Наступает новое страшноватое время, когда девственность с первых позиций обязательности для девушки начинает отступать на второе, третье, четвертое место.

А потом и вообще как-то вопрос целомудренности затушевался и растаял, как утренний туман.

Мы сидим с Олей на лавочке под вишней, тяжелые ветви опускаются почти до земли, мы как бы в шатре, я чувствую горячее плечо, наши голоса становятся все тише, наконец я решаюсь обнять ее за плечи, пальцы замирают на мягком, но горячем плече. Затем мои пальцы начинают скользить все ниже, обтянутая тонкой кофточкой грудь начинает подпрыгивать все чаще, чаще. Оля вздрагивает, говорит умоляющим шепотом:

– Не надо!.. Прошу тебя…

Я замираю, но что можно противопоставить инстинкту, через пару минут пальцы начинают скользить дальше. Она сбрасывает мою руку, и тогда я, обняв Олю, начинаю поползновение с другой стороны: мои пальцы нащупали путь со стороны подмышек. Оля зажимает мою ладонь, но не сильно, сейчас мои действия не так на виду, и я наконец добираюсь до ее груди, но только-только до самого основания, а дальше моей руке путь перекрыт, и это твердо, я это вижу, понимаю, но я доволен, счастлив до умопомрачения, все-таки за эту неделю продвинулся удивительно далеко.

Еще через неделю удалось ценой долгих и настойчивых поползновений коснуться кончика ее груди. Оля вздрогнула, застыла на миг, прислушиваясь к себе, а потом засопротивлялась с такой силой, что в этот день пришлось оставить все подобные попытки. Зато еще через три свидания я уже мог засовывать руку под ее кофточку и осторожно брать ее грудь в ладонь, бережно и трепетно, чувствуя биение испуганного сердца.

Уже третью неделю мне удается, затащив Олю на отдаленную лавочку в парке, щупать ее за обе груди. Вчера, осмелев, я пробовал опускать пальцы ниже, трогал ее восхитительно мягкий живот, но, когда с замершим сердцем двинул по миллиметру ладонь ниже, ее тело так вздрогнуло, словно оказалось в ледяной воде, она отчаянно засопротивлялась, пришлось убраться.

Сегодня я сумел продвинуться дальше, мы уже несколько часов приближаемся к разгадке жгучей тайны. В комнате постепенно темнеет, на улице зажглись фонари, свет от ближайшего падает наискось на дальнюю стену, а здесь темно… и это еще на один важный барьер меньше.

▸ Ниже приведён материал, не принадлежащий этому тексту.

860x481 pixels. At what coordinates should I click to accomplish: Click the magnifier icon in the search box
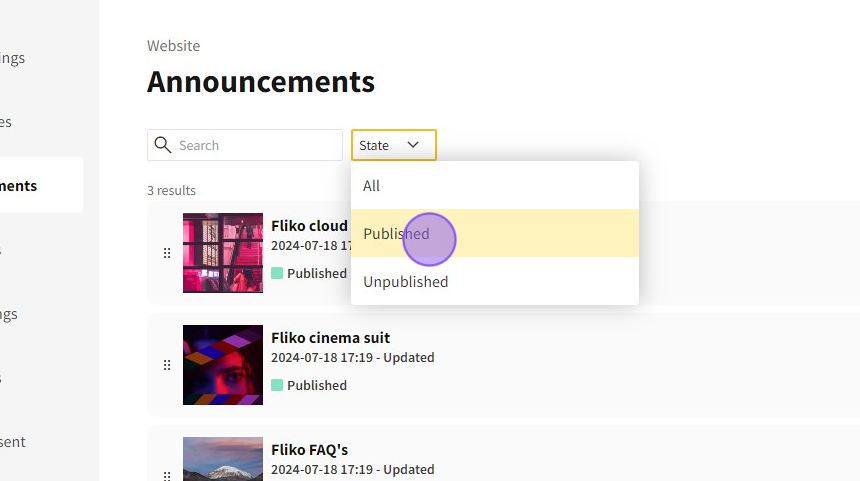click(x=163, y=145)
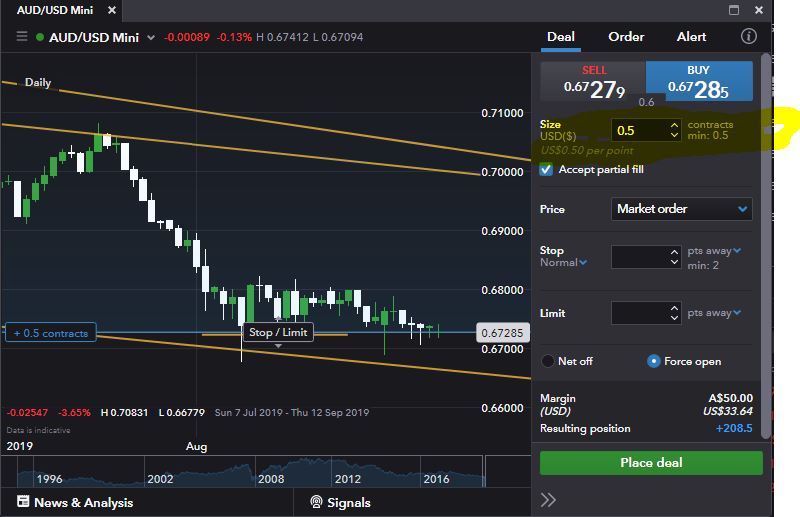Open the hamburger menu beside AUD/USD Mini

(x=22, y=37)
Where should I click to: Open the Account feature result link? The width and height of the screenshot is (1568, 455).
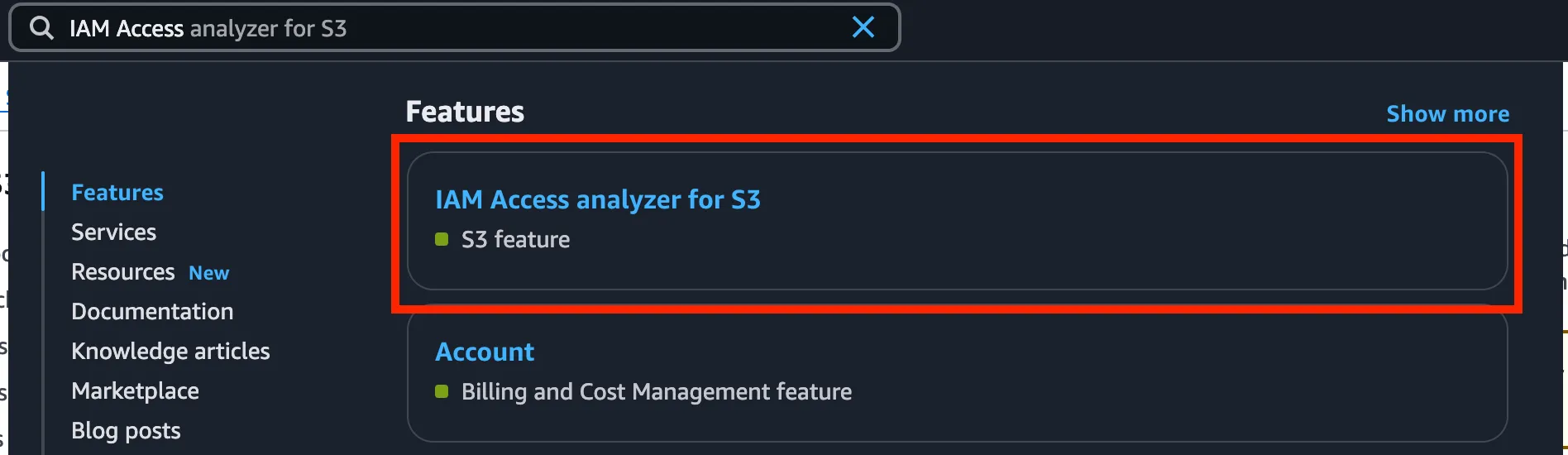[x=485, y=352]
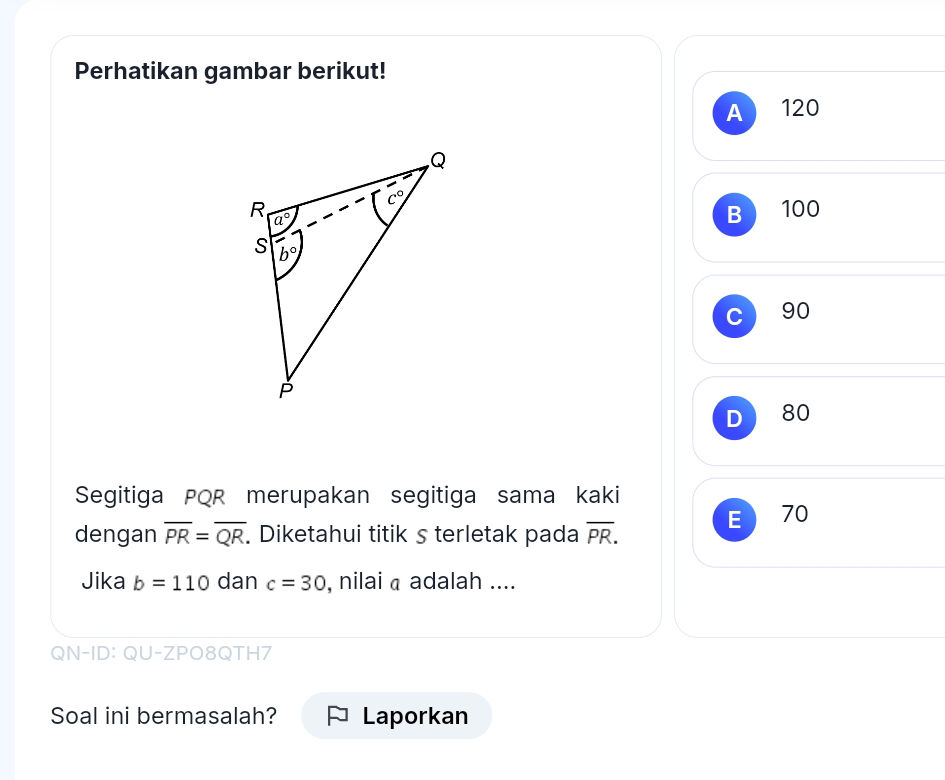Select the circular "C" badge icon
The height and width of the screenshot is (780, 945).
pos(733,317)
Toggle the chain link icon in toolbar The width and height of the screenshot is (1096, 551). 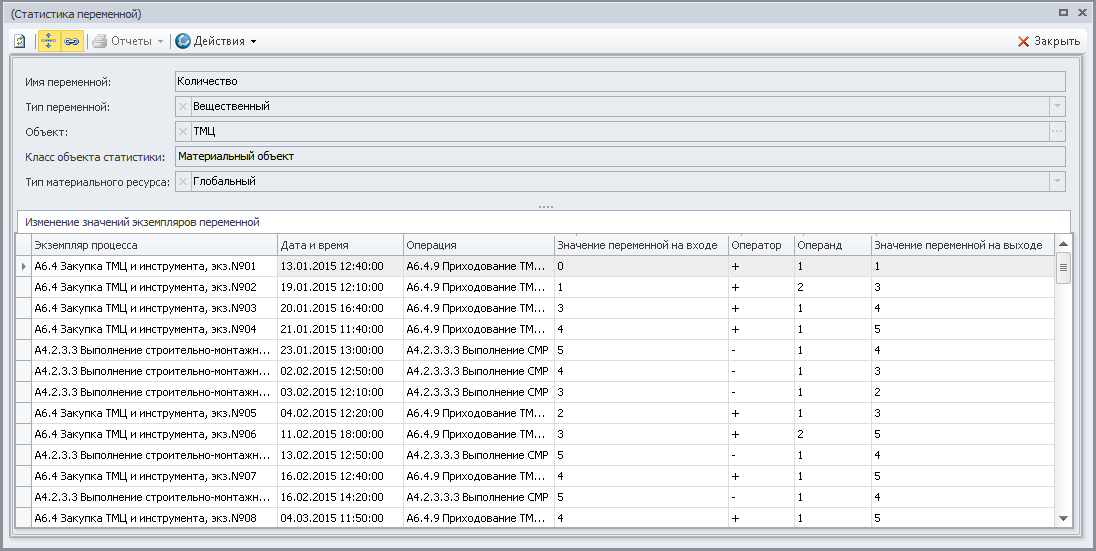coord(71,41)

Наши тела раскалены от внутреннего жара, дыхание обжигает губы и высушивает во рту. Мы оба чувствуем, что это наконец произойдет сегодня. Обязательно, когда будет совсем-совсем темно, ибо это нельзя на свету, это называется страшным словом «разврат», а мы не развратные, мы просто… просто не можем остановиться, и, когда в комнате уже угольная чернота, мои руки становятся все настойчивее. Оля сопротивляется слабее, мои пальцы трогают те места, куда еще вчера их не допускали, наконец комната погружается во тьму, только на потолке отсвет уличного фонаря, я заваливаю ее на постель, стаскиваю тесные длинные трусы, наваливаюсь сверху и начинаю раздвигать своим коленом ее сцепленные ноги.

На этот раз их удается все-таки раздвинуть, вчера не удавалось. Оля часто дышит и шепчет что-то умоляющее, я вижу блестящие от испуга глаза, что смотрят в потолок. Я поспешно расстегиваю брюки, снять нельзя, это разврат, нельзя залечь голым или почти голым: нет, можно только вот так – она в блузке и с задранной юбкой, а я – в рубашке и с расстегнутыми брюками.

Еще нельзя лезть туда руками, это нечисто, потому некоторое время двигаюсь всем телом, стараясь попасть. Оля шепотом уговаривает меня не делать этого, это нехорошо, это нельзя, я торопливо соглашаюсь, что да, не буду, я вот только-только чуть ближе, а так мы как всегда, а сам все тыкаюсь и тыкаюсь… Наконец она вроде бы чуточку шевельнулась, хотя женщине в таких случаях надлежит лежать, как колоде, этого ее движения оказалось достаточно, чтобы новый жар охватил меня, я ощутил ее, пошел к ней. Она вскрикнула, напряглась, я пошептал что-то на ухо, она пыталась меня оттолкнуть, я прошептал, что все-все, не нужно, мы вместе, все хорошо, все позади…

И хотя еще позади не все, впереди короткая боль, а потом она в ужасе ждет, когда это таинство закончится, меня же ведет некая древняя могучая мощь. Я становлюсь собой чуть позже, запыхавшийся и обессилевший, лежу на ней, потом приподнимаюсь на локте и переваливаюсь на бок.

Оба мы торопливо оправляем одежду: она опускает юбочку, а я застегиваю на пуговички брюки. Так лежим некоторое время, она часто дышит, в лице ужас. Сейчас с нею произошло нечто страшное, ужасное, что разом превращает девушку совсем в другого человека. Теперь она полностью в моих руках, ибо достаточно мне где-то брякнуть о том, что с нами произошло, и за ней навсегда приклеится кличка распутницы, ибо не может девушка до свадьбы не только поступать вот так, но не должна даже целоваться.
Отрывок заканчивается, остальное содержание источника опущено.